Activity list =>
(1) According to the passage on T cells and brain-cell renewal below, which brain region is described as memory-related?
(2) Decide whether each statement agrees with the passage on T cells and brain-cell renewal below: (a) The study appeared in Nature Neuroscience. (b) The rats were kept in an environment rich in mental stimulation. (c) Mice missing only the T cells showed normal neurogenesis. For each, give yes or no with the deciding words quoted from the passage.
(3) Carry on the passage on T cells and brain-cell renewal below, starting after its final sentence.

Provided passage =>

In a recent study published in Nature Neuroscience, the scientists showed that, in addition to preventing disease, these immune cells may be key players in the body’s campaign to maintain a normal, healthy brain. They worked with rats kept in an environment rich in mental stimulation and opportunities for physical activity, which is known to fuel the formation of new nerve cells in the hippocampus (a memory-related brain region). The Weizmann Institute scientists showed for the first time that this nerve cell renewal (called neurogenesis) is linked to local immune activity. But are T cells really to thank for this, as Schwartz suspected, or are other factors responsible?
 
To answer this question, the team conducted a series of experiments. They first repeated the above experiment using mice that lack a number of important immune cells, including T cells. Though housed in an enriched environment, these immunodeficient mice didn’t exhibit the increase in brain-cell renewal seen in the trials with normal mice. When the scientists repeated the experiment, this time with mice missing only the T cells, they again found impaired neurogenesis, confirming that T cells themselves were the critical factor in forming new brain cells.

Supplied data =>
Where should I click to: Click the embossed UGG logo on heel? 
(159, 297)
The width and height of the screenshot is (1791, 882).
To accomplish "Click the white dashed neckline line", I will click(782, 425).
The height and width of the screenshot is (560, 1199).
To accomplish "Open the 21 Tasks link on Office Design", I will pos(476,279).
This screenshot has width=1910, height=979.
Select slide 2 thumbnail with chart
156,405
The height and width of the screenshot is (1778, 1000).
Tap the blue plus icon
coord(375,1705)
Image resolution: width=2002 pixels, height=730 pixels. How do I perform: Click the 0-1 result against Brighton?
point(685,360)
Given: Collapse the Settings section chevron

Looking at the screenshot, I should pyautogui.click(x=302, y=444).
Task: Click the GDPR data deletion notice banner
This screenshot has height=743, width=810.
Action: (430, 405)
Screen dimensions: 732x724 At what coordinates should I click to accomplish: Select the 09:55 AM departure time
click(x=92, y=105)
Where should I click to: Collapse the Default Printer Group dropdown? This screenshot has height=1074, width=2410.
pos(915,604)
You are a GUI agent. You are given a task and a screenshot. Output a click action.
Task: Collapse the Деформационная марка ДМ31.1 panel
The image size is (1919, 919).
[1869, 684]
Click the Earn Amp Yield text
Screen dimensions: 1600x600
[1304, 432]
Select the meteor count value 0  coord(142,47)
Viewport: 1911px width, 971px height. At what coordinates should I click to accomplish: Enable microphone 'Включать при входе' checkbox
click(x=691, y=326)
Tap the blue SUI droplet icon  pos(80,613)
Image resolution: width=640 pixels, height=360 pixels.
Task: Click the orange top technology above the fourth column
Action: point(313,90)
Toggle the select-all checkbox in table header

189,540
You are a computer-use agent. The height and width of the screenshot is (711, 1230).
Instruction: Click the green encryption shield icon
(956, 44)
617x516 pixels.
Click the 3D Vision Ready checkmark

Written responses =>
(1) The hippocampus.

(2)
(a) Yes: "In a recent study published in Nature Neuroscience"
(b) Yes: "They worked with rats kept in an environment rich in mental stimulation and opportunities for physical activity"
(c) No: "they again found impaired neurogenesis"

(3)
 

In yet another set of experiments, they found that mice possessing certain CNS-specific T cells (those that recognize brain proteins) performed better in some memory tasks than mice lacking the cells. These findings, taken together, led them to suspect that the primary role of the CNS-specific T cells is to enable certain brain regions to form new nerve cells so as to maintain the capacity for learning and memory, and that their observed role in pathological situations is an extension of this primary role. The work is an outcome of a long-term collaborative effort of Prof. Schwartz and Dr. Jonathan Kipnis (a former student and post-doctoral fellow in Schwartz’s lab and now assistant professor at the University of Nebraska), together with graduate students Yaniv Ziv, Noga Ron and Oleg Butovsky, and in collaboration with Dr. Hagit Cohen of the Ben-Gurion University of the Negev, Beersheba.

 
Schwartz points out that autoimmune T cells don’t affect levels of intelligence or motivation; rather, they allow the organism to achieve the full potential of its brainpower. "These findings," she says, "give new meaning to ‘a healthy mind in a healthy body.’ They open up exciting new prospects for the treatment of cognitive loss." Knowledge that the immune system contributes to nerve cell renewal may have far-reaching implications for the elderly, in particular, because aging is known to be associated with a drop in immune system function accompanied by a decrease in new brain cell formation and memory skills. By manipulating and boosting the immune system, it might be possible to prevent or slow age-related memory loss.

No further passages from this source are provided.